Jiang’s brainstorm came after she was chatting with a friend. “I love singing,” she says. “And we were talking about going to a karaoke [club] to sing.” She found herself wishing aloud to “have something like that for classical music” as a performer.
“That hit me strong,” she recalls. “I said, ‘Yes. We gotta do this.’”
Practical steps quickly followed.
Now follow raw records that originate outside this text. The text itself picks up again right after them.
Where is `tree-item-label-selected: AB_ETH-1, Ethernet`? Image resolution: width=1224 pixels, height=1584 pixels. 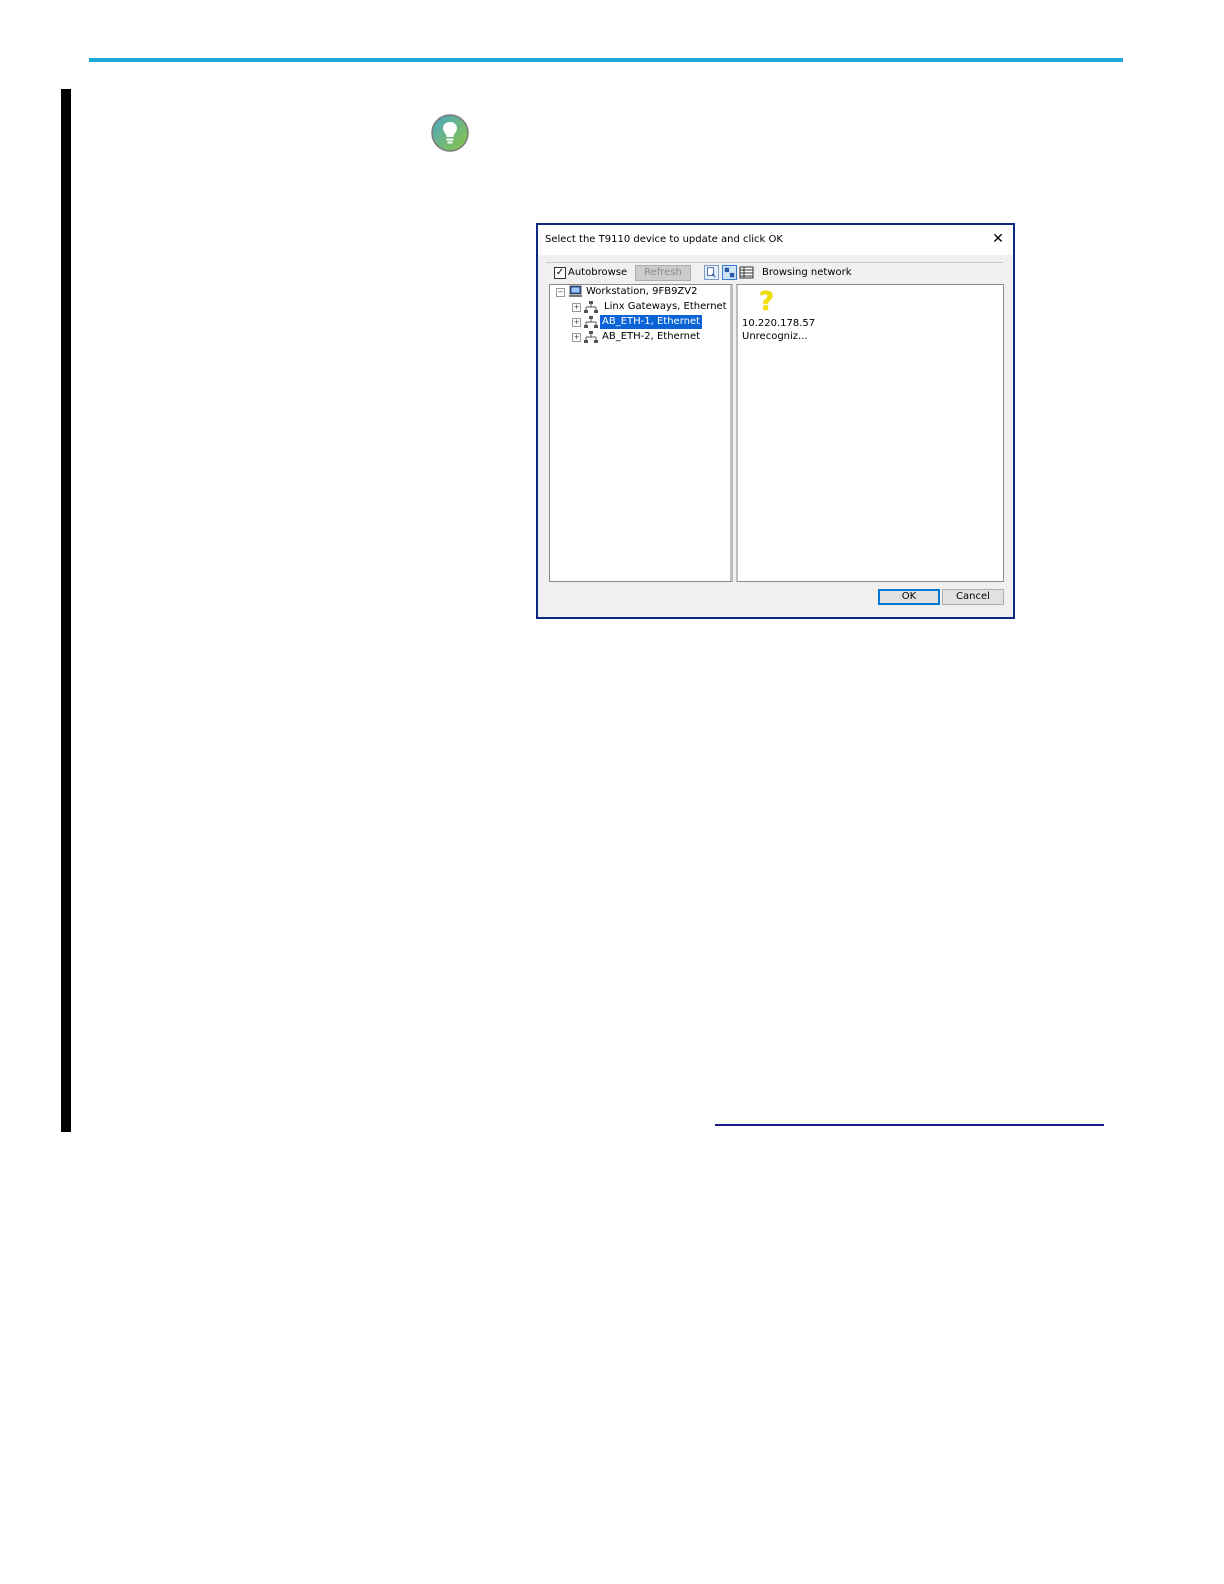
tree-item-label-selected: AB_ETH-1, Ethernet is located at coordinates (651, 322).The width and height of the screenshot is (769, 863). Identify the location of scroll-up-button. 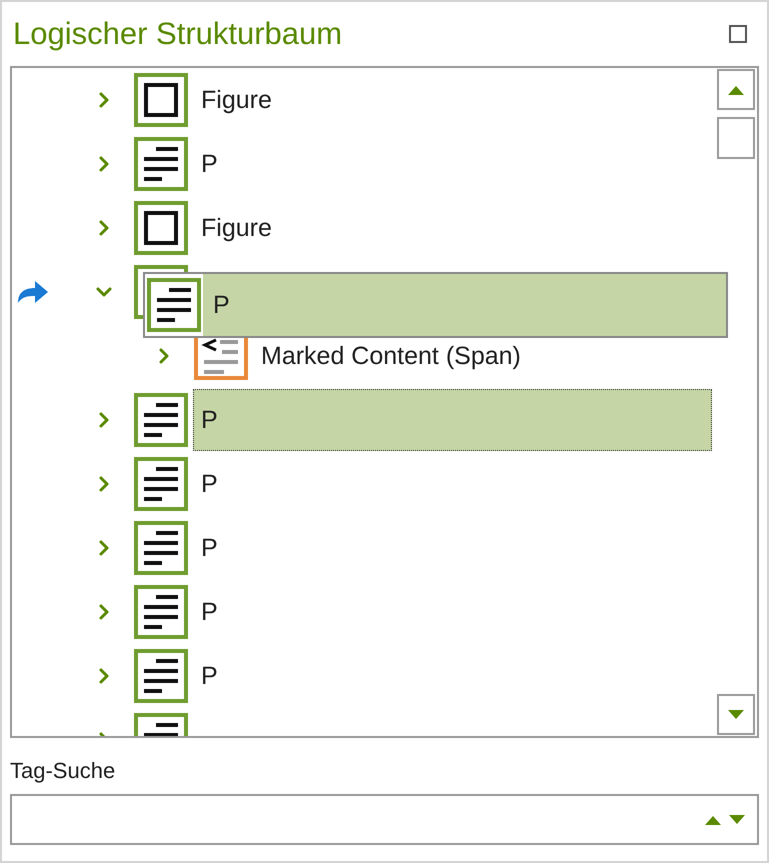
(736, 90).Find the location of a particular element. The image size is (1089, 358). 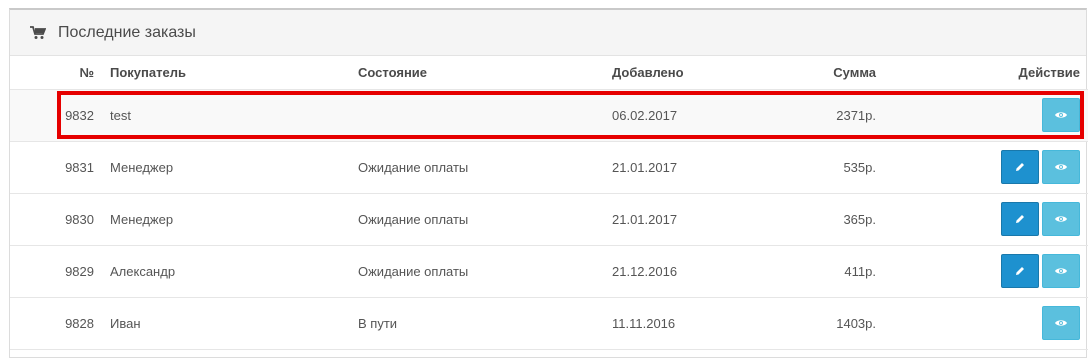

order-total: 411р. is located at coordinates (814, 272).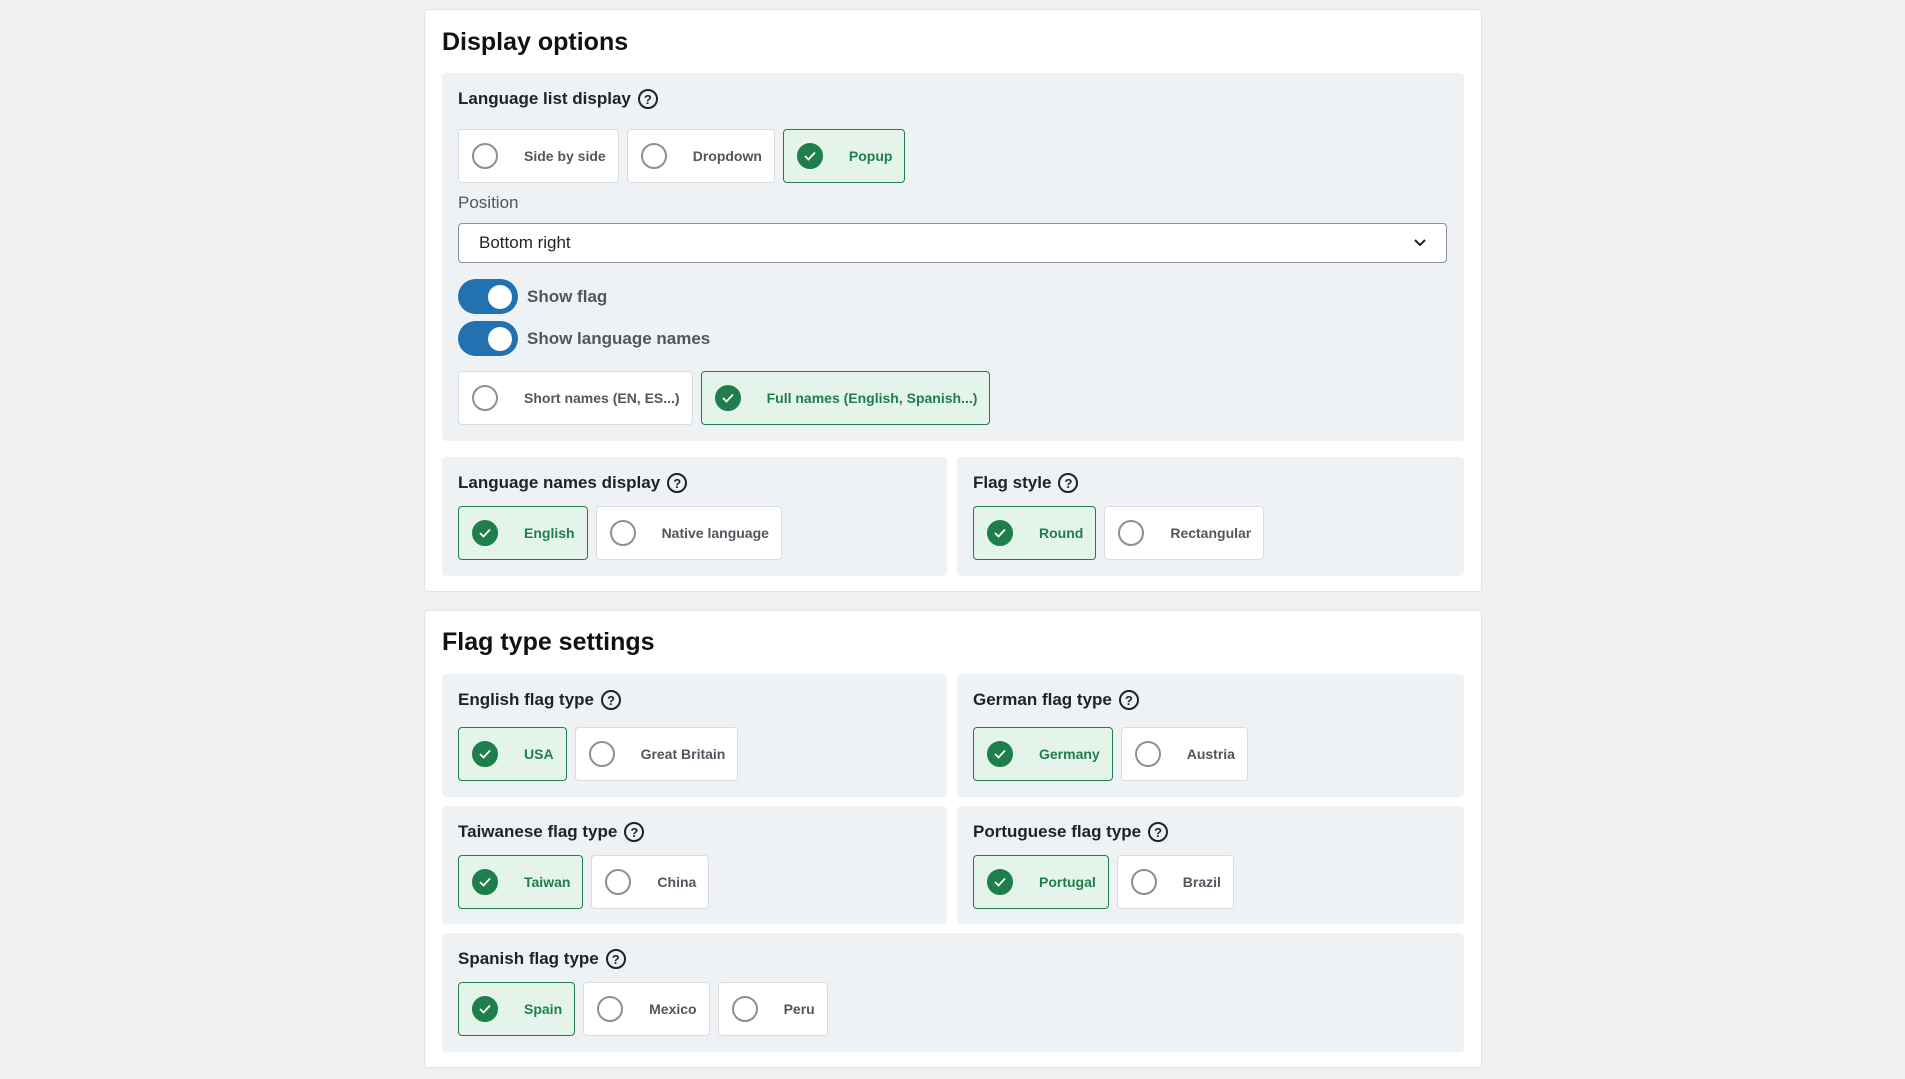 The width and height of the screenshot is (1905, 1079). Describe the element at coordinates (727, 156) in the screenshot. I see `option-label: Dropdown` at that location.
Her initial research revealed that what is available now to musicians are largely recordings that offer “no freedom for us to change tempi or interpretation.”
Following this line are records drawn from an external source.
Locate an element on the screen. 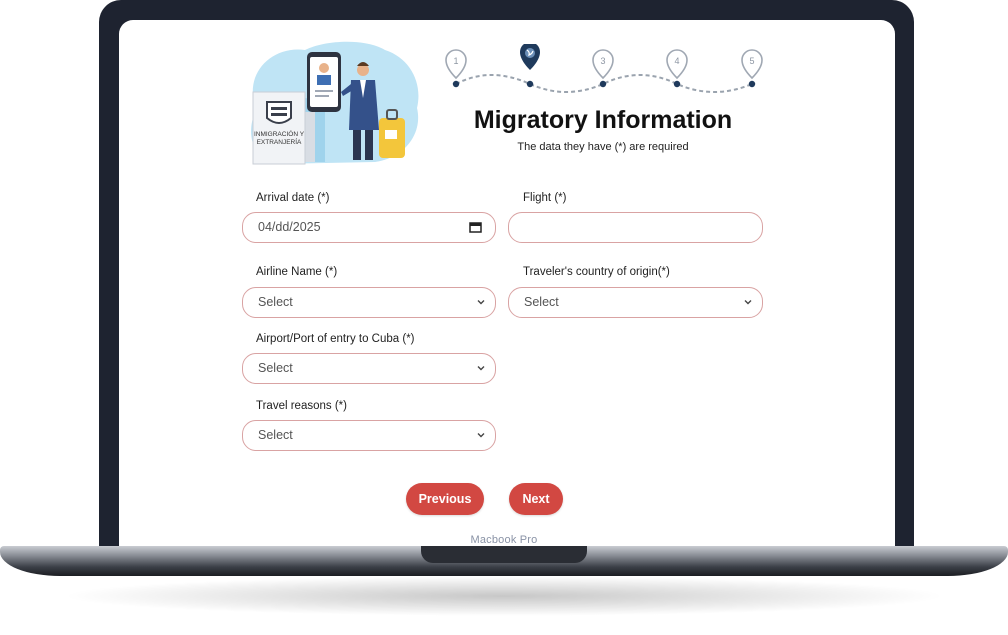 The width and height of the screenshot is (1008, 635). arrival-date-label: Arrival date (*) is located at coordinates (293, 198).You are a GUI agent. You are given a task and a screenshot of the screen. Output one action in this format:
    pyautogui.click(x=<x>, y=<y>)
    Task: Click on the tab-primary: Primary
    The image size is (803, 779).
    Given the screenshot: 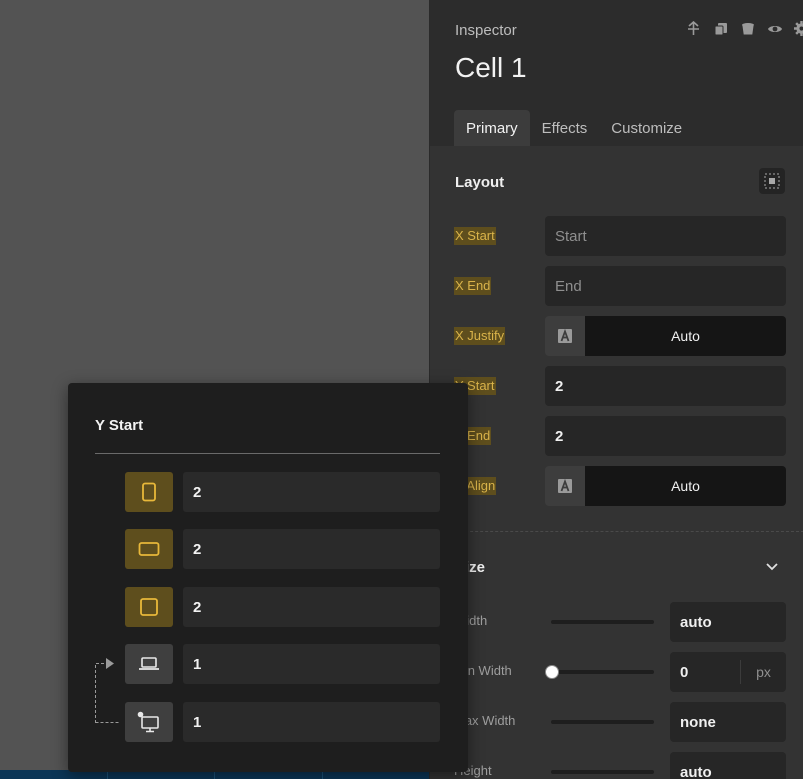 What is the action you would take?
    pyautogui.click(x=492, y=128)
    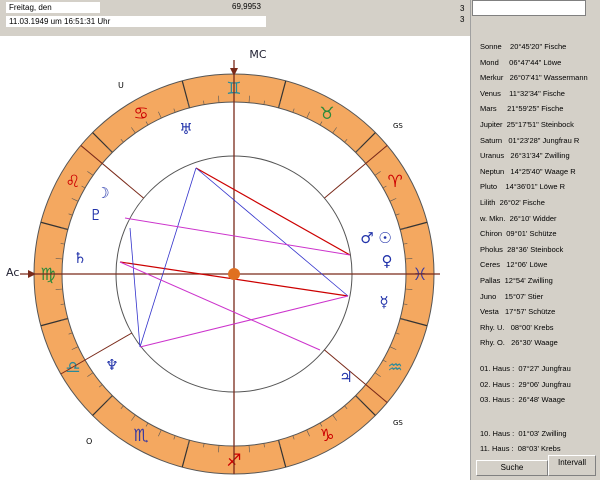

So Jiang pursued her vision of an alternative at Peabody’s LAUNCHPad. “I highly recommend that everybody check out its resources,” she says. “There’s no shame in asking any question there—and they are very supportive.” She also had a meeting with Peabody Dean Fred Bronstein, which helped lead to a Dean’s Incentive Grant.
Jiang also took her idea to the Pava Marie LaPere Center for Entrepreneurship, which placed her into the orbit of students in Johns Hopkins University’s Whiting School of Engineering.
“Peabody students have to go outside of the realm,” she says. “And we have more stages available atJohns Hopkins.”
As a member of a Pava Center Spark cohort in Spring 2024, Jiang found talented partners who shared her passion for music and possessed the technical skill to make KaraOrchee a reality.
Jiang quickly discovered that they moved just as fast as she wanted to go with the project. “We were just chatting,” she recalls. “Some of them were nodding and listening, and didn’t say much. But by the next week, I was already seeing a small prototype.”
The KaraOrchee team took home an Audience Choice Award in the first round of the Spring 2024 Spark Showcase at Johns Hopkins. And Jiang and her colleagues are taking the next steps to develop KaraOrchee into an innovative platform for musicians and make it a viable business.
Ultimately, Jiang’s vision for KaraOrchee is much more ambitious than a platform for playing alone. “I am imagining a community,” she says. “We could connect with other musicians. We can share our recordings. We can cater to our fans. We can develop a lifestyle online.”